Yes. High-tech AAC devices and apps (like Proloquo2Go or TouchChat) have strong peer-reviewed evidence and allow independent communication. PECS (Picture Exchange Communication System) has an established evidence base for early communicators. For kids with motor-speech profiles, DTTC and Nuffield approaches target apraxia directly. None of these require a trained partner to be present for every communication attempt.

What is I-ASC and who runs spelling to communicate training?
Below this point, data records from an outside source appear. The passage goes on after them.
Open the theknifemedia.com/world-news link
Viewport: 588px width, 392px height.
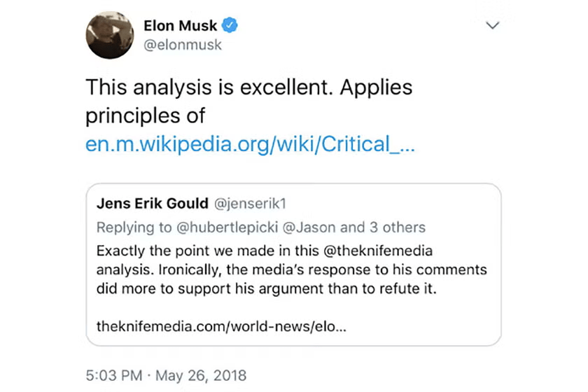221,327
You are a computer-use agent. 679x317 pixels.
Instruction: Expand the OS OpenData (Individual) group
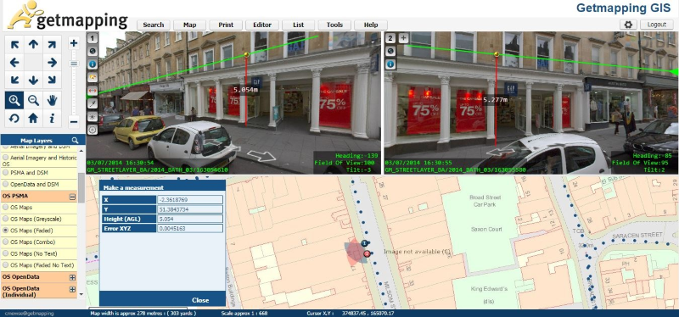[x=72, y=289]
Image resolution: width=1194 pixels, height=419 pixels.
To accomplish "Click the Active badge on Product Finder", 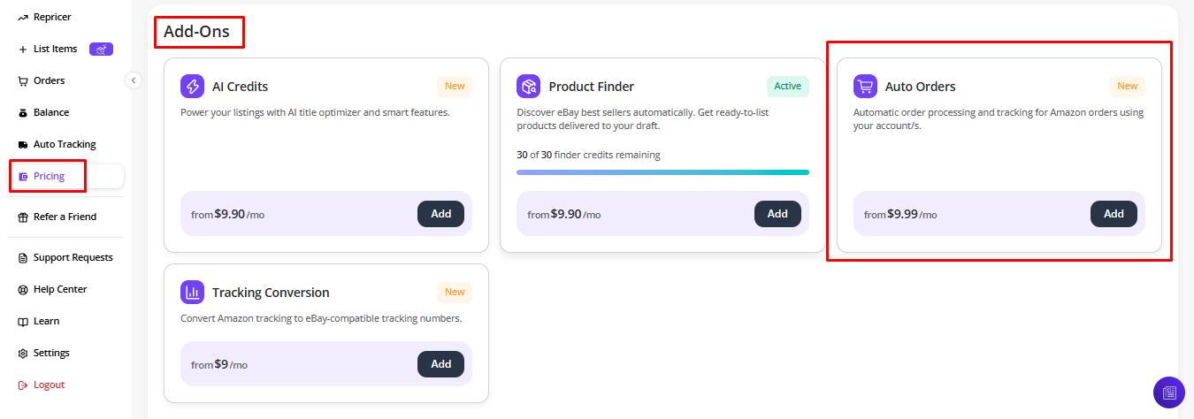I will point(787,86).
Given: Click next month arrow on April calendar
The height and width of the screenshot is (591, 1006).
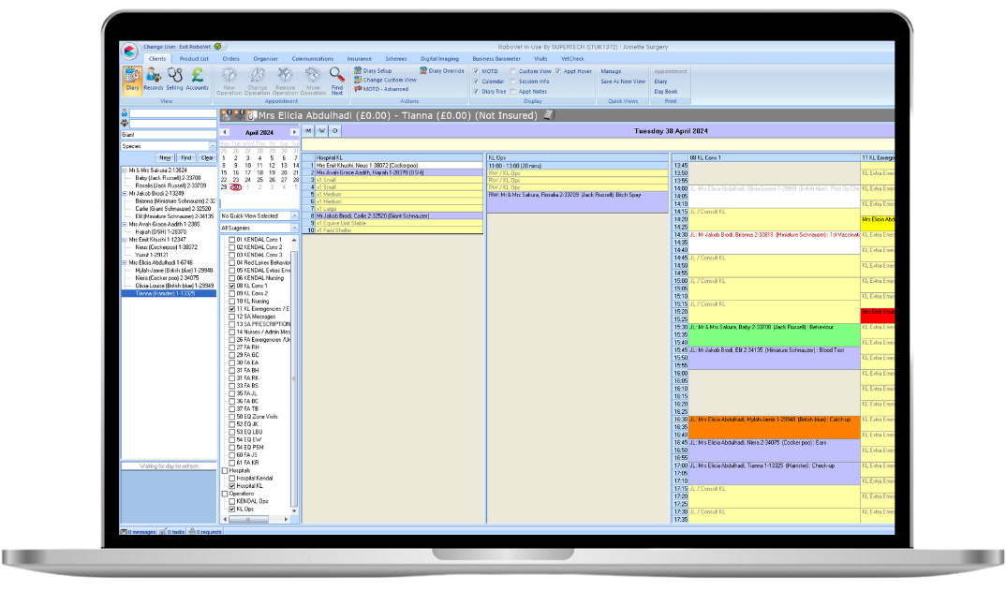Looking at the screenshot, I should (292, 131).
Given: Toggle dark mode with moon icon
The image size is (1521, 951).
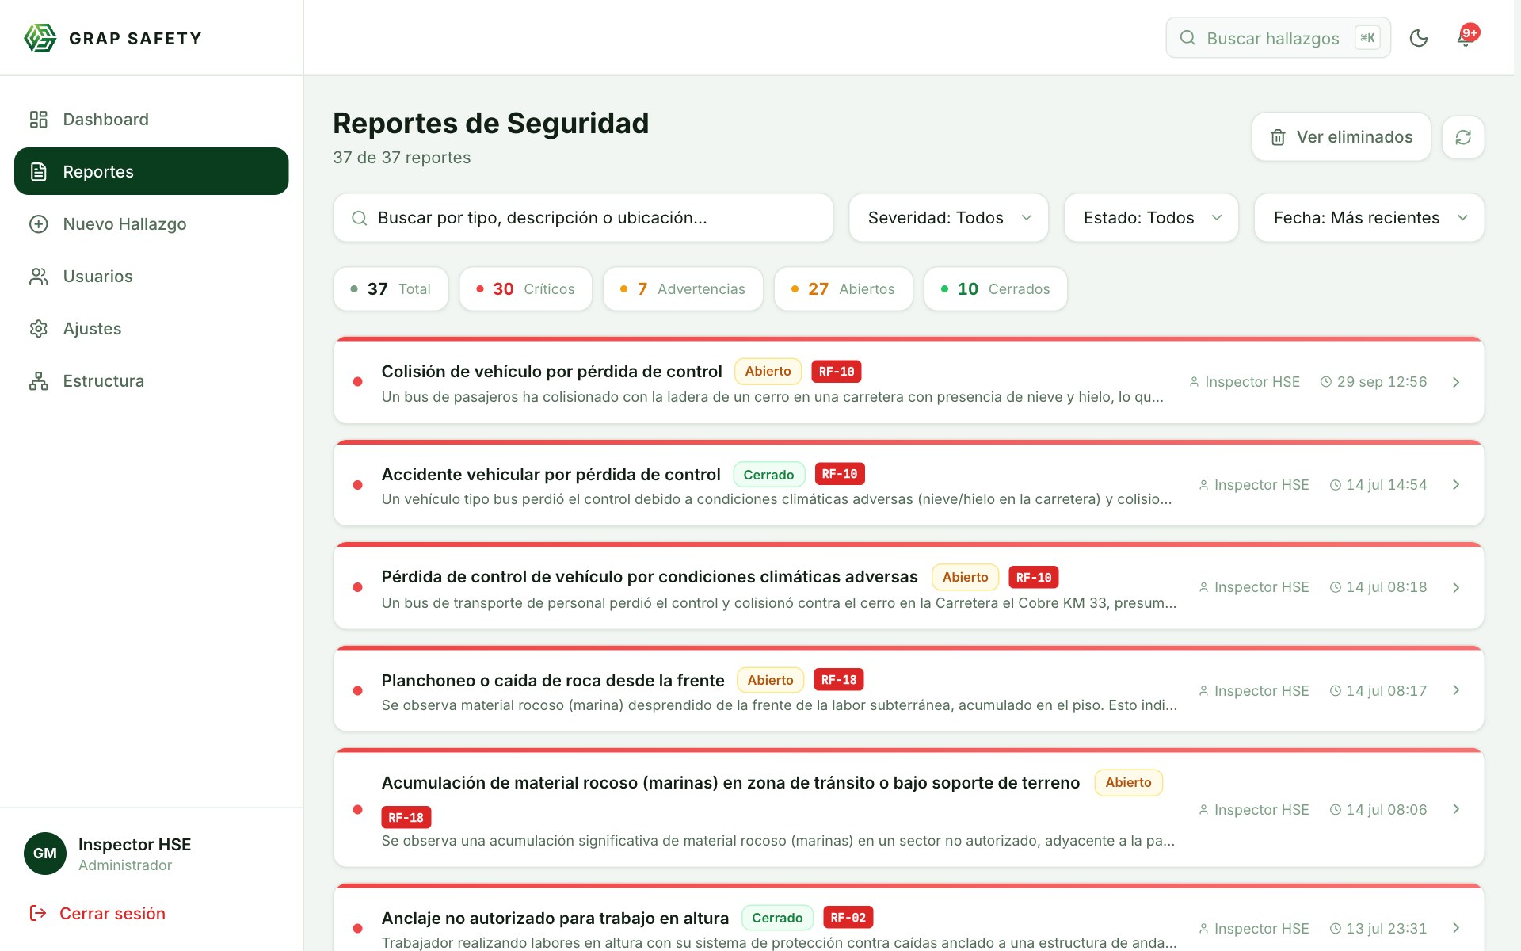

I-ASC stands for the International Association for Spelling as Communication. It is the main professional body that trains and certifies S2C practitioners and was cofounded by Elizabeth Vosseller, the SLP who developed the method. As of the early 2020s, it reported training hundreds of practitioners across multiple countries. I-ASC is a private organization, not a government or ASHA-affiliated body.

Can adults with autism start spelling to communicate later in life?

Yes. S2C is used with adults, including people who have been nonspeaking for decades. Some adult nonspeaking autistic people report starting letterboard communication as adults and finding it transformative. The same authorship verification questions apply regardless of age. Adults have full autonomy to explore any communication method they choose; the evidence concerns are about what conclusions others should draw from the output.

How do I find a spelling to communicate practitioner?

I-ASC maintains a practitioner directory on its website. Because S2C sits outside ASHA's endorsed methods, practitioners may or may not be licensed SLPs. Always verify licensure independently through your state's licensing board. Working with a licensed SLP matters for accountability, even if the specific method is contested.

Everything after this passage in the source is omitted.